Said Crews: “I was trying to throw the ball down and then I slipped. . . . “

The Dodgers were retired in order in the ninth inning by reliever Randy Myers, who has allowed the Dodgers one earned run in 26 2/3 during his career.

The Dodgers had their chances, but Hubie Brooks stranded runners on base with a fly-ball out and strikeout, and Eddie Murray stranded a runner on third with a grounder.

Dodger Notes

Jim Neidlinger, who is already the best fifth starter the Dodgers have used this season, lowered his earned-run average to 0.66. Neidlinger has shown maturity, using curveballs and sinkers in pressure situations, perhaps because he is 25 and has pitched in the minor leagues for seven seasons. “I think went a long way toward establishing myself as the fifth starter here,” he said. Catcher Rick Dempsey said, “He pitched like a veteran major league pitcher. This was one of the best games I’ve seen anybody pitch here this year.” . . . While the Dodger defense struggled, the Reds were helped with three great plays from shortstop Barry Larkin. His best was in the seventh inning, when he stopped Alfredo Griffin’s grounder behind second base and threw him out.

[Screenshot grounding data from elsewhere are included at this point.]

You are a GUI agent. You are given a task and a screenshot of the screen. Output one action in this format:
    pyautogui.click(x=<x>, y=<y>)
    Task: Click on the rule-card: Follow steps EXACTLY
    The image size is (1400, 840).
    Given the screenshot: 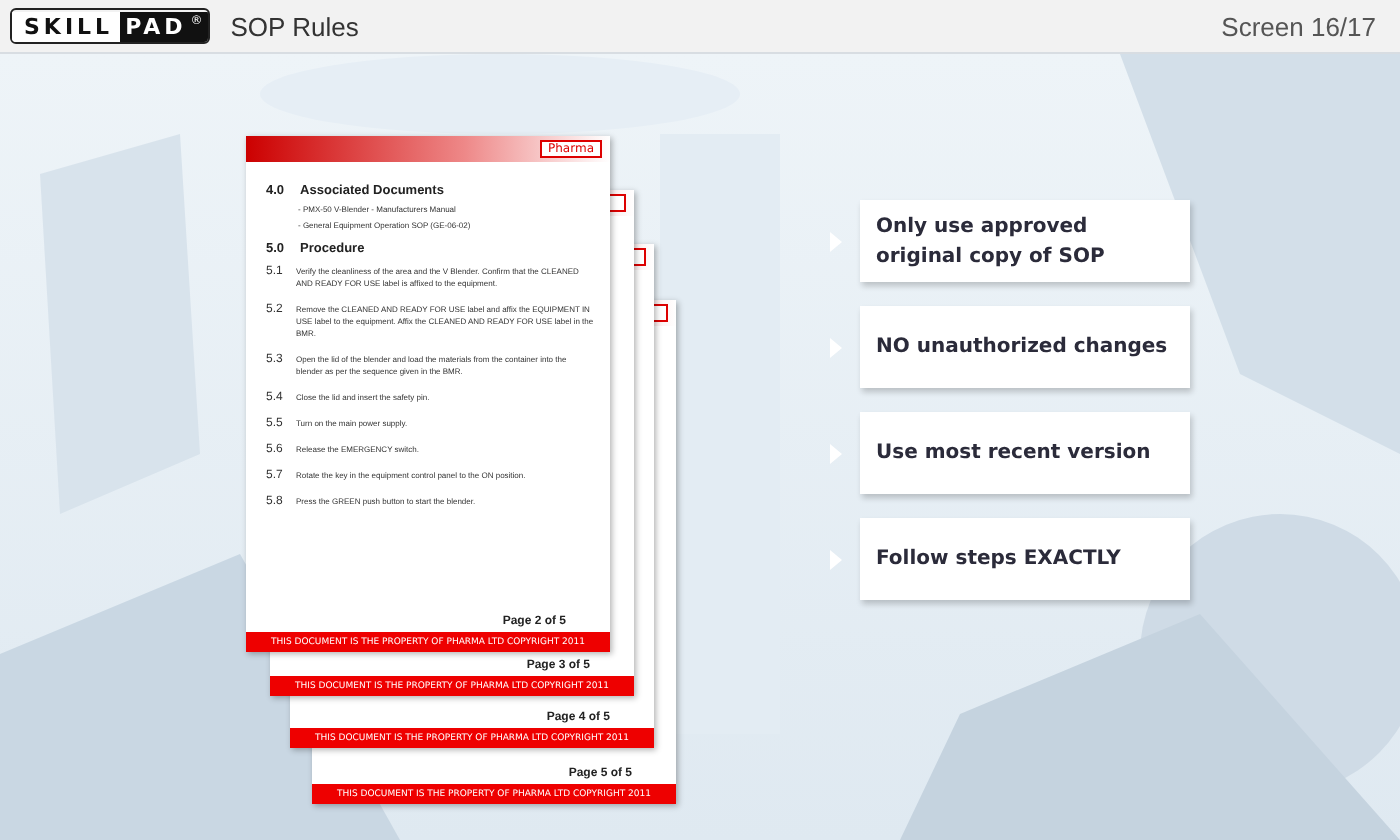 What is the action you would take?
    pyautogui.click(x=1025, y=559)
    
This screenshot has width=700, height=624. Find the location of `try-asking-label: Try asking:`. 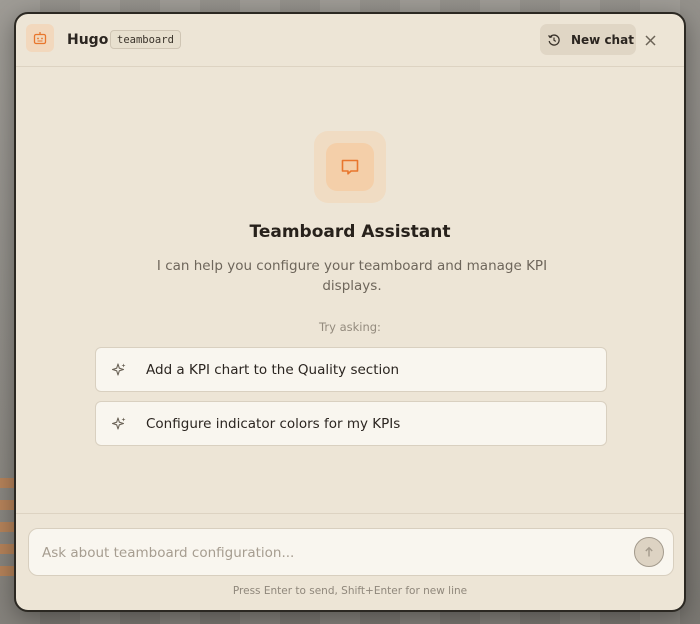

try-asking-label: Try asking: is located at coordinates (350, 327).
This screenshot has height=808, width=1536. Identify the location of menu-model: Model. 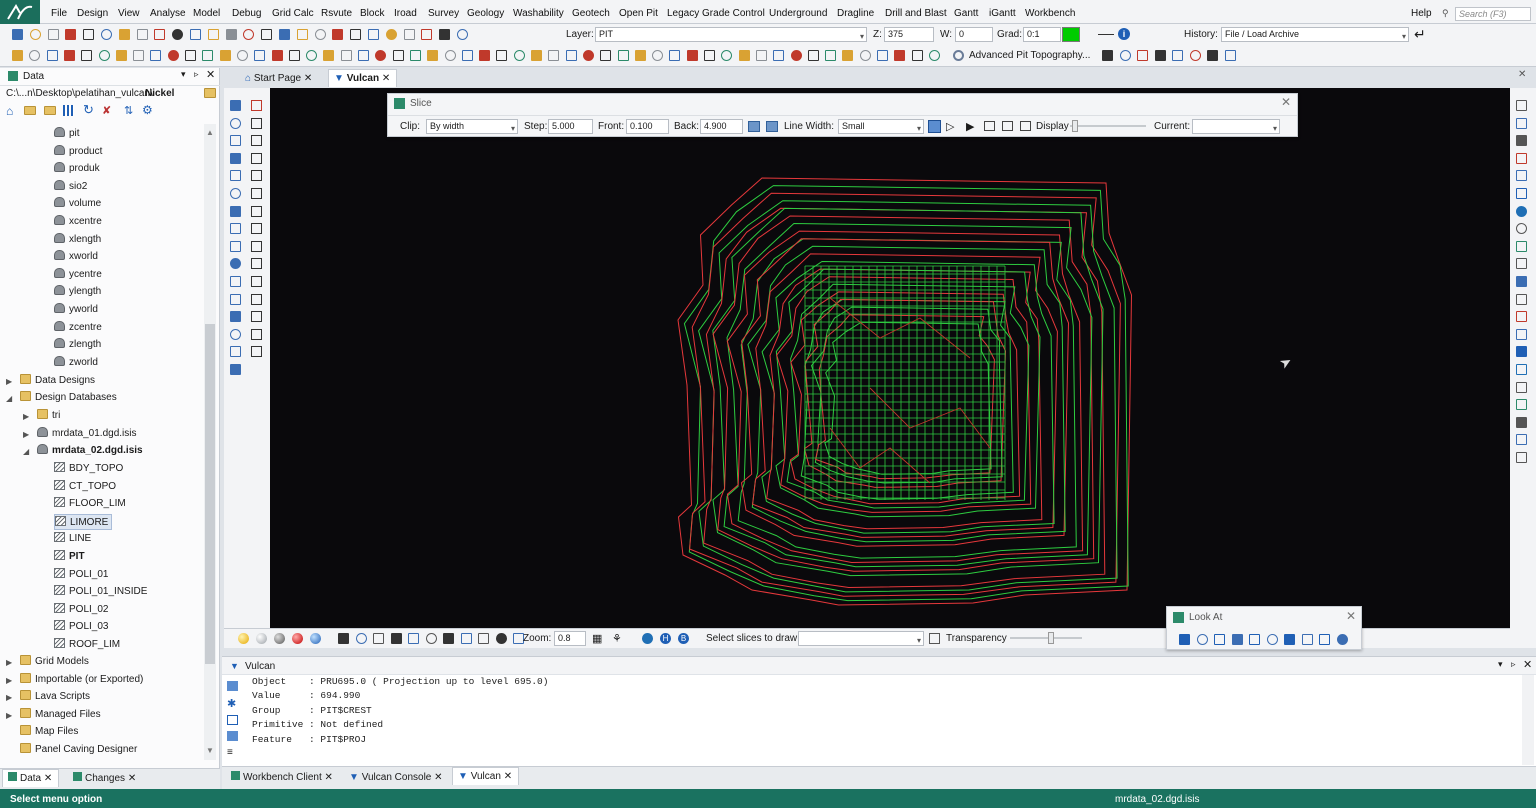
(206, 14).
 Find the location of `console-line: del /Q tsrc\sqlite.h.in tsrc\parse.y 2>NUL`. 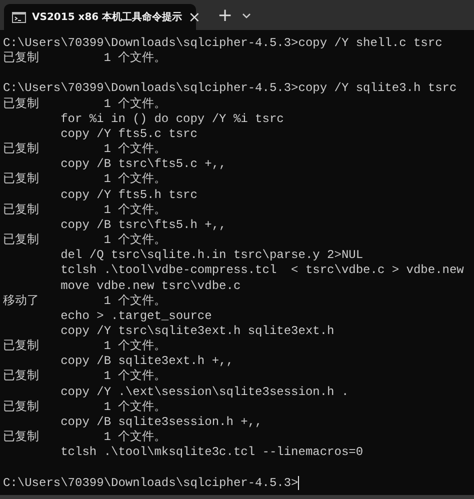

console-line: del /Q tsrc\sqlite.h.in tsrc\parse.y 2>NUL is located at coordinates (212, 256).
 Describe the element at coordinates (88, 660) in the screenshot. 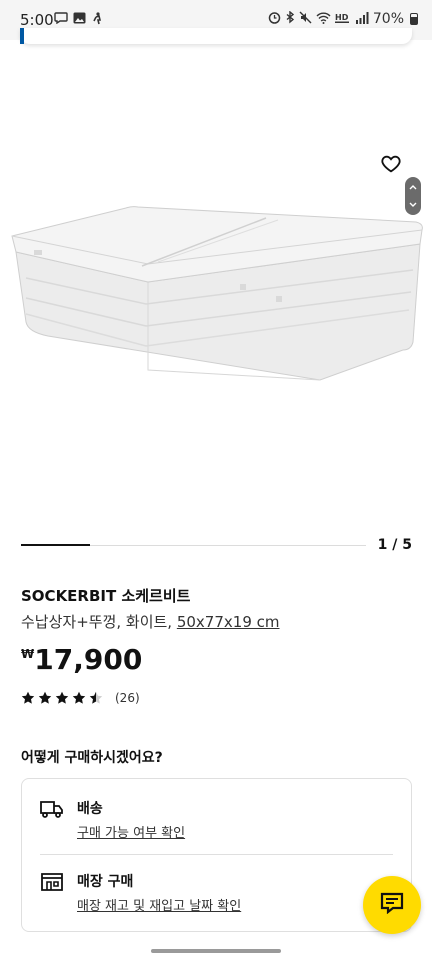

I see `price-amount: 17,900` at that location.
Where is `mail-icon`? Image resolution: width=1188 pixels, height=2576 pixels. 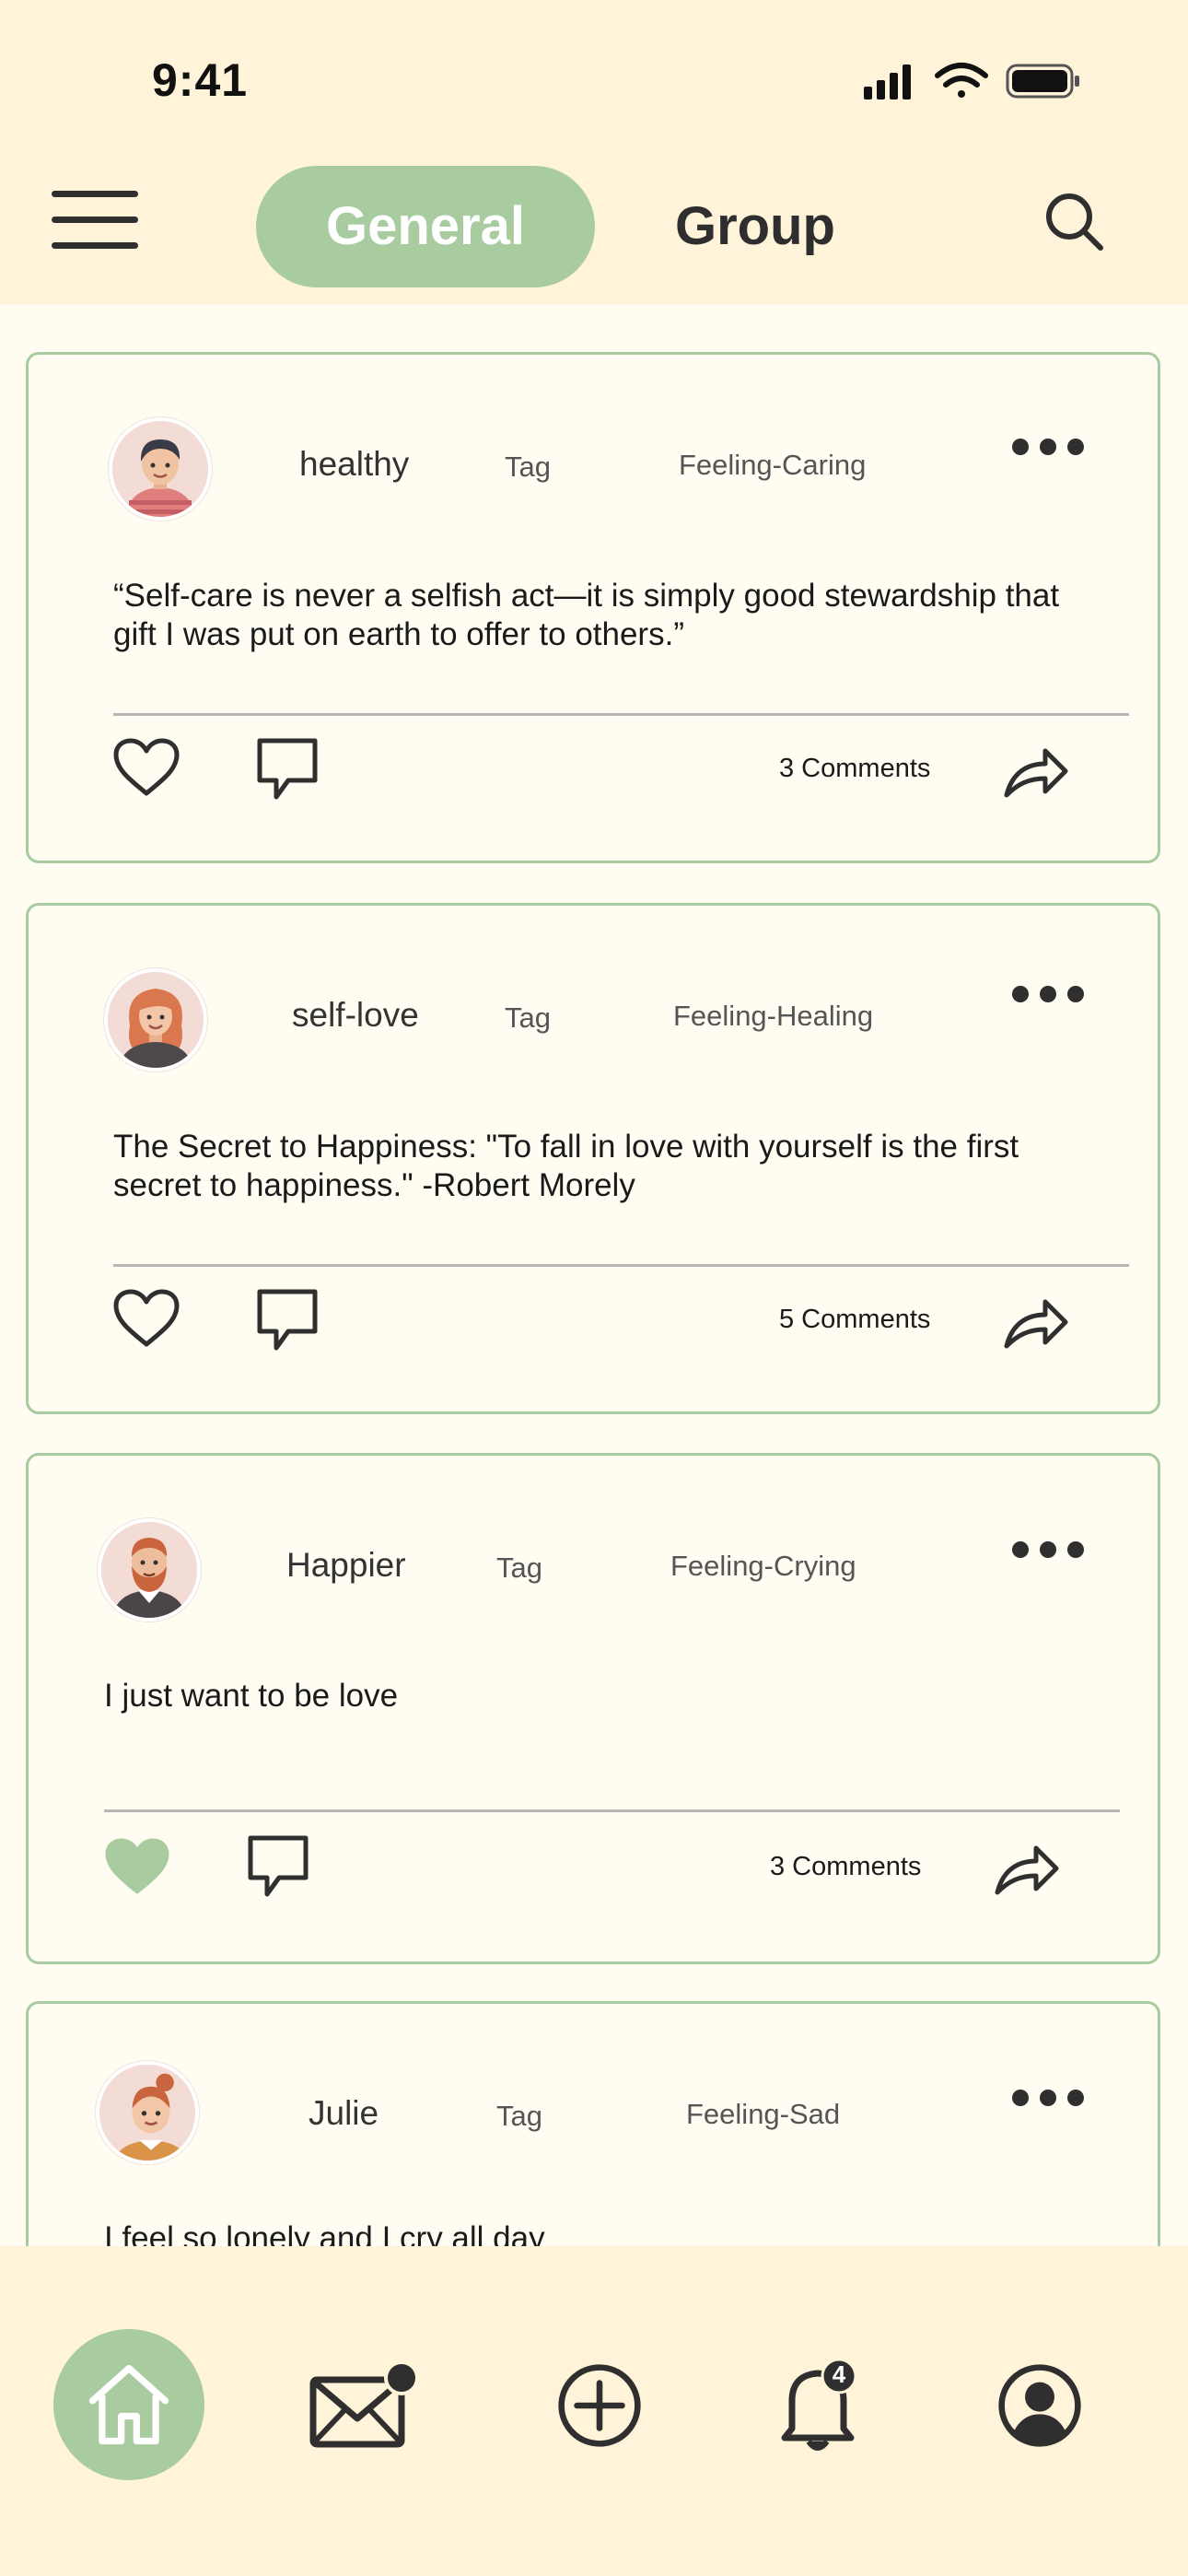
mail-icon is located at coordinates (364, 2407).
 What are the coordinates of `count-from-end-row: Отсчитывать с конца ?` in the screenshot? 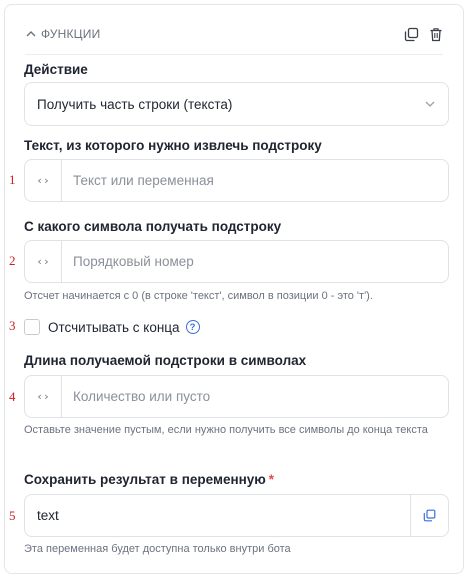 It's located at (112, 327).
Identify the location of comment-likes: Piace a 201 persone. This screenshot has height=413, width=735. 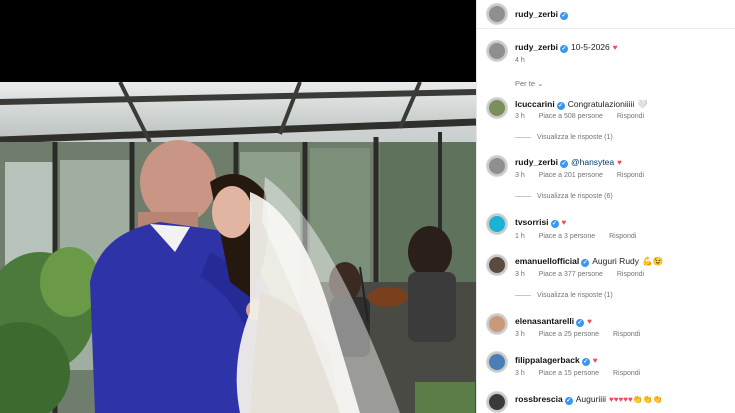
(571, 176).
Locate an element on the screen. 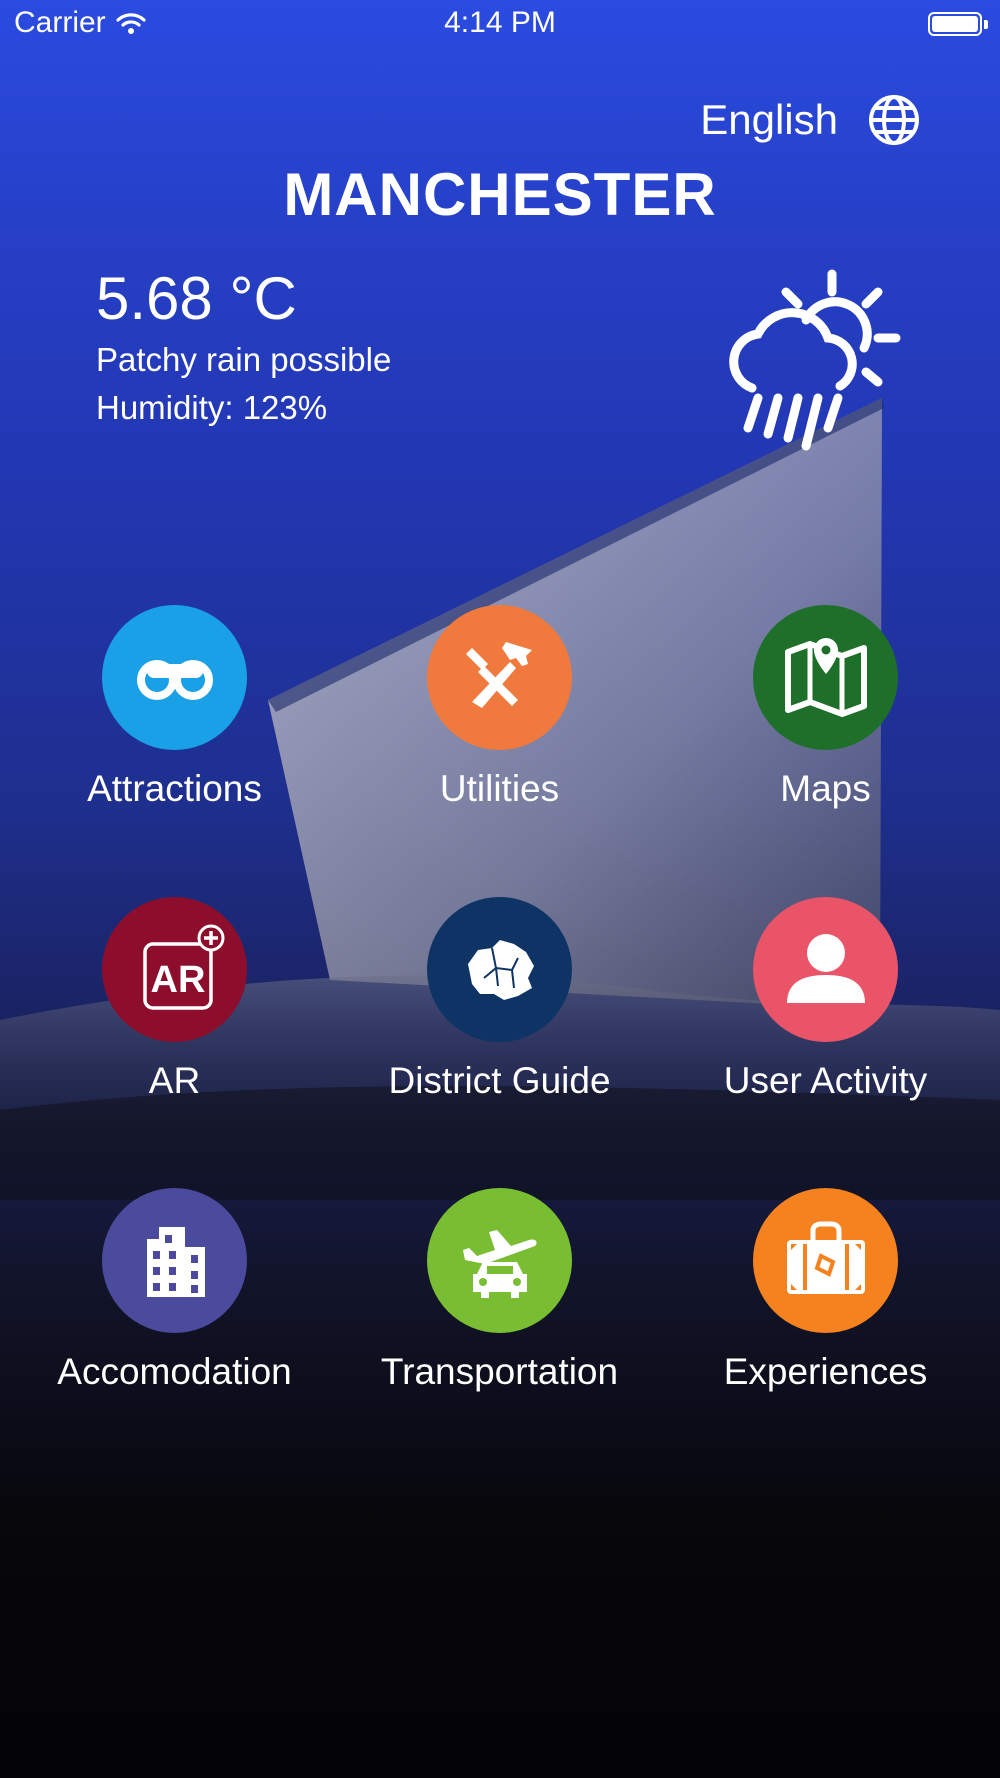  menu-item-accomodation: Accomodation is located at coordinates (174, 1290).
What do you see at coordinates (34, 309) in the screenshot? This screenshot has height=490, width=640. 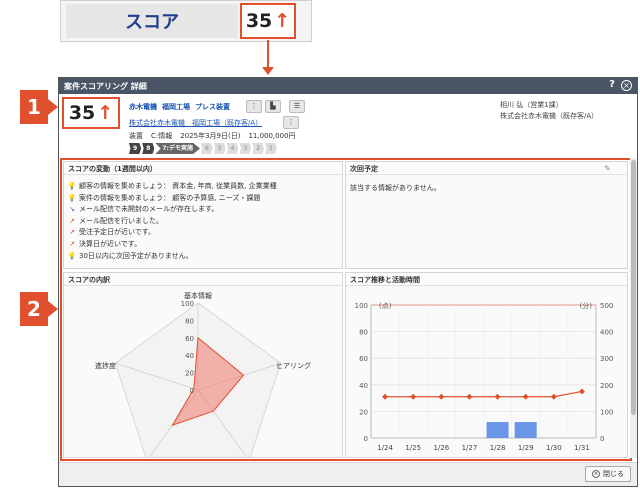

Third base coach Joe Amalfitano fell in the shower Monday night and suffered a cut on his head that required 22 stitches. Amalfitano was replaced on the coaching lines by Manager Tom Lasorda. He should return today.

The Pittsburgh busboy who was allegedly assaulted by Griffin and Juan Samuel on July 21 said that the Dodgers have contacted his employer, Chauncy’s bar-restaurant, in what appears to be an effort to have the charges dropped. “The Dodgers have not talked to me since it happened, but I know they called Chauncy’s, and I think they were talking about having it dropped,” said Wilson Sturgeon Jr. The players are scheduled to appear for a preliminary hearing in Pittsburgh on Aug. 27. The Dodgers have also retained a Pittsburgh-area lawyer, who has contacted Sturgeon’s lawyer, Arthur Bloom, to discuss a possible lawsuit. “We are still having discussions,” Bloom said. Sturgeon, who missed a week of work because of the fights, recently visited an orthopedic surgeon because of a lower back pain allegedly suffered in the fight.